INSTRUCTIONS FOR THE TASK: Everything from the line containing "You are a computer-use agent. The image" to the last line of the entries must be reproduced exactly, and nothing outside that range.

──────────────────────────────

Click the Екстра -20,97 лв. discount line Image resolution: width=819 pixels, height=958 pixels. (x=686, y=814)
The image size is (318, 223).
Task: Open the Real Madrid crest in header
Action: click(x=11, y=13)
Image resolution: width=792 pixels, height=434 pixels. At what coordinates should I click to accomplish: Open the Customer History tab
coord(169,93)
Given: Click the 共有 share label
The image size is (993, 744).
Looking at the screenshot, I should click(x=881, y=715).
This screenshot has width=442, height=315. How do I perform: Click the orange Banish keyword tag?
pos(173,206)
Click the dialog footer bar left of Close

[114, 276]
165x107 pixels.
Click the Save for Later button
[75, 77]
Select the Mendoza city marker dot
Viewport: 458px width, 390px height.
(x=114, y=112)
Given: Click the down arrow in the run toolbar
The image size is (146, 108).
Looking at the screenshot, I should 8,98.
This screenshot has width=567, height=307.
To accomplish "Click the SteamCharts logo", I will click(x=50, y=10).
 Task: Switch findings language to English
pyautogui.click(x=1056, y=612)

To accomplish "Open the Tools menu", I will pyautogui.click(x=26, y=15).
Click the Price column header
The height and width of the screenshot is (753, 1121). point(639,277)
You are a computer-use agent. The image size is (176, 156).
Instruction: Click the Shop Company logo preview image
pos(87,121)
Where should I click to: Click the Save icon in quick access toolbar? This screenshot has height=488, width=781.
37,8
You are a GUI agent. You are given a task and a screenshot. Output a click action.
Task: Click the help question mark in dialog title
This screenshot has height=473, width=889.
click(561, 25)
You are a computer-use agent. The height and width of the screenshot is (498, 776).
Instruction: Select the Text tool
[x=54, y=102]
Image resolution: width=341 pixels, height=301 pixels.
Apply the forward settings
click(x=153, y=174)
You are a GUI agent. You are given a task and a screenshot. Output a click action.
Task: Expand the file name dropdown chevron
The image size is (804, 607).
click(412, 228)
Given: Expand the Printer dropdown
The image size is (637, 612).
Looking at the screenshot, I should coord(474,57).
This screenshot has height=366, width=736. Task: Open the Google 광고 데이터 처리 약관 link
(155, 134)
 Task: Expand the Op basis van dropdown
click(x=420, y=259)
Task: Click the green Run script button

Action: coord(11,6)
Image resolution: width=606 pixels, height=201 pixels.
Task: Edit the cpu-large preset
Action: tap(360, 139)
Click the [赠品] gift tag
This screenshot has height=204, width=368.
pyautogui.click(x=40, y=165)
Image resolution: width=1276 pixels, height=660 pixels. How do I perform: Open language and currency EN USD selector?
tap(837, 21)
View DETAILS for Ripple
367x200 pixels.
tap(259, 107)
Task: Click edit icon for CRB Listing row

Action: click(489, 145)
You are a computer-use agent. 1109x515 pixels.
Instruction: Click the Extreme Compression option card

──────────────────────────────

SOLUTION TO THE PROBLEM:
You are a computer-use agent. The image size is (176, 156).
Instruction: Click the Shop Company logo preview image
pos(87,121)
Where should I click to: Click the Save icon in quick access toolbar? This screenshot has height=488, width=781.
37,8
You are a GUI agent. You are given a task and a screenshot. Output a click action.
Task: Click the help question mark in dialog title
This screenshot has height=473, width=889.
click(561, 25)
You are a computer-use agent. The height and width of the screenshot is (498, 776).
Instruction: Select the Text tool
[x=54, y=102]
Image resolution: width=341 pixels, height=301 pixels.
Apply the forward settings
click(x=153, y=174)
You are a GUI agent. You are given a task and a screenshot. Output a click action.
Task: Expand the file name dropdown chevron
The image size is (804, 607).
click(412, 228)
Given: Expand the Printer dropdown
The image size is (637, 612).
Looking at the screenshot, I should coord(474,57).
This screenshot has height=366, width=736. Task: Open the Google 광고 데이터 처리 약관 link
(155, 134)
 Task: Expand the Op basis van dropdown
click(x=420, y=259)
Task: Click the green Run script button

Action: coord(11,6)
Image resolution: width=606 pixels, height=201 pixels.
Task: Edit the cpu-large preset
Action: tap(360, 139)
Click the [赠品] gift tag
This screenshot has height=204, width=368.
pyautogui.click(x=40, y=165)
Image resolution: width=1276 pixels, height=660 pixels. How do I perform: Open language and currency EN USD selector?
tap(837, 21)
View DETAILS for Ripple
367x200 pixels.
tap(259, 107)
Task: Click edit icon for CRB Listing row

Action: click(489, 145)
You are a computer-use agent. 1109x515 pixels.
Instruction: Click the Extreme Compression option card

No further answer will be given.